** Your task **
Retype the records exactly.

** Material supplied **

- Opening Delimiter -

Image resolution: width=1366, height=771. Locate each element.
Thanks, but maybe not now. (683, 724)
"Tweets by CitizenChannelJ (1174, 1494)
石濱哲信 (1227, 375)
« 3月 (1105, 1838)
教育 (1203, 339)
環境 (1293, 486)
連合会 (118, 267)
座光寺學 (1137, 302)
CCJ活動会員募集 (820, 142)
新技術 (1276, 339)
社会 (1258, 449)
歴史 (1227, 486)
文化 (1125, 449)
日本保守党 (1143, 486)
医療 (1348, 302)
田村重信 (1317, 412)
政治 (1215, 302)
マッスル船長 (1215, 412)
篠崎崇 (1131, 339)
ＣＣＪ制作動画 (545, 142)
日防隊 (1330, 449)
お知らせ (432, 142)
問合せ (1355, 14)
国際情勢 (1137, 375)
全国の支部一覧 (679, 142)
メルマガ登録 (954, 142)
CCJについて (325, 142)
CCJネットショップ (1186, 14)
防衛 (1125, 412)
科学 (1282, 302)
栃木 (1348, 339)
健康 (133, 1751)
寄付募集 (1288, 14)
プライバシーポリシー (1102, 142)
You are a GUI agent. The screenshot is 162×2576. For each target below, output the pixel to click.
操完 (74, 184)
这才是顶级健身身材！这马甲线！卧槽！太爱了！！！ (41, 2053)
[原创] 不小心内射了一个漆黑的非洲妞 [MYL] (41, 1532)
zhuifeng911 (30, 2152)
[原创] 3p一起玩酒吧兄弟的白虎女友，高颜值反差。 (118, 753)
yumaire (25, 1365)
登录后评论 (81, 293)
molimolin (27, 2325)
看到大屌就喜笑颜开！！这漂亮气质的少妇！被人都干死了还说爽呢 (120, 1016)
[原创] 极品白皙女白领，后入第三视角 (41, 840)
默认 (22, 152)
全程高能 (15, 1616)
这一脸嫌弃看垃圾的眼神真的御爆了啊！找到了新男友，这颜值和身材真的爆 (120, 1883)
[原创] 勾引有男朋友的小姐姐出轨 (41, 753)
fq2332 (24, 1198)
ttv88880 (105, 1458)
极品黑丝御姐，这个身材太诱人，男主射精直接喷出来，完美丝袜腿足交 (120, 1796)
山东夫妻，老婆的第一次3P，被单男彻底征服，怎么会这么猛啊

- Closing Delimiter -

** Exercise output **
Image resolution: width=1366, height=771. Locate each element.
Thanks, but maybe not now. (683, 724)
"Tweets by CitizenChannelJ (1174, 1494)
石濱哲信 (1227, 375)
« 3月 (1105, 1838)
教育 (1203, 339)
環境 (1293, 486)
連合会 (118, 267)
座光寺學 (1137, 302)
CCJ活動会員募集 (820, 142)
新技術 (1276, 339)
社会 (1258, 449)
歴史 (1227, 486)
文化 (1125, 449)
日本保守党 (1143, 486)
医療 (1348, 302)
田村重信 (1317, 412)
政治 (1215, 302)
マッスル船長 (1215, 412)
篠崎崇 (1131, 339)
ＣＣＪ制作動画 (545, 142)
日防隊 (1330, 449)
お知らせ (432, 142)
問合せ (1355, 14)
国際情勢 (1137, 375)
全国の支部一覧 (679, 142)
メルマガ登録 (954, 142)
CCJについて (325, 142)
CCJネットショップ (1186, 14)
防衛 (1125, 412)
科学 (1282, 302)
栃木 (1348, 339)
健康 (133, 1751)
寄付募集 (1288, 14)
プライバシーポリシー (1102, 142)
You are a GUI agent. The screenshot is 162×2576. For each target below, output the pixel to click.
操完 (74, 184)
这才是顶级健身身材！这马甲线！卧槽！太爱了！！！ (41, 2053)
[原创] 不小心内射了一个漆黑的非洲妞 [MYL] (41, 1532)
zhuifeng911 (30, 2152)
[原创] 3p一起玩酒吧兄弟的白虎女友，高颜值反差。 (118, 753)
yumaire (25, 1365)
登录后评论 (81, 293)
molimolin (27, 2325)
看到大屌就喜笑颜开！！这漂亮气质的少妇！被人都干死了还说爽呢 (120, 1016)
[原创] 极品白皙女白领，后入第三视角 (41, 840)
默认 (22, 152)
全程高能 (15, 1616)
这一脸嫌弃看垃圾的眼神真的御爆了啊！找到了新男友，这颜值和身材真的爆 (120, 1883)
[原创] 勾引有男朋友的小姐姐出轨 (41, 753)
fq2332 (24, 1198)
ttv88880 (105, 1458)
极品黑丝御姐，这个身材太诱人，男主射精直接喷出来，完美丝袜腿足交 (120, 1796)
山东夫妻，老婆的第一次3P，被单男彻底征服，怎么会这么猛啊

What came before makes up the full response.